CPCL targets improvements to margins

Measures to boost realisation include a naphtha splitter, low sulphur fuel oil foray

State-owned refiner Chennai Petroleum Corporation Ltd. (CPCL) , which posted a loss of ₹2,078 crore in FY20, has planned several initiatives for the current fiscal to improve its operational performance, said a top official.

CPCL posted a pre-tax profit of ₹430 crore in the first quarter following improvement in crude prices though product margins continued to remain below the economic level and demand was only 70-75% of the normal. “We expect the demand to significantly improve by Q3 of FY21,” Chairman S.M. Vaidya told shareholders at the annual general meeting.

“CPCL has initiated many measures to improve profitability and reduce operating costs and with good physical performance combined with these new measures, we are confident of better financial performance in the current fiscal,” he said.

As part of measures to improve margin realisation, a naphtha splitter was being installed in crude unit II to split the naphtha into light and heavy grades.

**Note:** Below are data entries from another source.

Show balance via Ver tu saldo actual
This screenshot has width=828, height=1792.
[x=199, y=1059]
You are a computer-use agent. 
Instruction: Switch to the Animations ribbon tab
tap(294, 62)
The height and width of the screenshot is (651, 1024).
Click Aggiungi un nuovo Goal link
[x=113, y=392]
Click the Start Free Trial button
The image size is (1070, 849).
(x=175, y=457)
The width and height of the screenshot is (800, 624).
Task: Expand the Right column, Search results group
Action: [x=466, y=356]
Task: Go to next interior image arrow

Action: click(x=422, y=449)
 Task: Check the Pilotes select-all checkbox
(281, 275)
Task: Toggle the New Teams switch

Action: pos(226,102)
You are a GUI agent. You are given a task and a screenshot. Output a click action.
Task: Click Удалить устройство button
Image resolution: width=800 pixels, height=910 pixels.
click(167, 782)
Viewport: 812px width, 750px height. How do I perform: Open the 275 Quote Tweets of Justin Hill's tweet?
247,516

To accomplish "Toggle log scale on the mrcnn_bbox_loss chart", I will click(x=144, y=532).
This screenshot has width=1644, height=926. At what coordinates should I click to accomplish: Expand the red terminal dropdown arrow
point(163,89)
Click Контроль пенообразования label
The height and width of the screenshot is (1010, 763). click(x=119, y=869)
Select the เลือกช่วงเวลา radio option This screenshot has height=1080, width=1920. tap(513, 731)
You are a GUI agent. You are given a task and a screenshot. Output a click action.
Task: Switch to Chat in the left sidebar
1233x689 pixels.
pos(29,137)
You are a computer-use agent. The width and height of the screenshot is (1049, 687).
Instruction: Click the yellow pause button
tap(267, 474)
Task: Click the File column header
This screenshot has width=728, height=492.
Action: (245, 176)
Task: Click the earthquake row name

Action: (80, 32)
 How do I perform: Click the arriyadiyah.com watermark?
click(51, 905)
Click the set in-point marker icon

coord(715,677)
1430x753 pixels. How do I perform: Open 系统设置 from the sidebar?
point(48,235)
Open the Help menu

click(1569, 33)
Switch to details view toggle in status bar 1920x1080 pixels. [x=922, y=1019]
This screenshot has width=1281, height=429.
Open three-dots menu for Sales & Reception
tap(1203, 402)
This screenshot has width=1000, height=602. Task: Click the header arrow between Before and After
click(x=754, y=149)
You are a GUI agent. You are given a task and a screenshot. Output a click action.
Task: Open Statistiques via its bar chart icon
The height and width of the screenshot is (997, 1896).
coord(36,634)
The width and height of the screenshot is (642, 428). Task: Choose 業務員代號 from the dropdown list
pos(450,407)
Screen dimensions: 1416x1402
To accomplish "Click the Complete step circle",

“This initiative will improve margin realisation of naphtha through exports and also help to consume part of the production within India as also contribute to improve the company’s gross refining margin,” Mr. Vaidya said.

CPCL had also initiated action to manufacture low sulphur fuel oil, which has a better margin compared to other products. It also plans to raise hexane output from 20,000 MT to 36,000 MT per year during 2021-22 and later scale it up by an additional 15,000 MT per year in the near future. These efforts were expected to improve profitability by about ₹90 crore per year.

Higher production of Lube Oil Base Stock (LOBS) products would also increase CPCL’s profitability, as margins from LOBS are quite high, he added.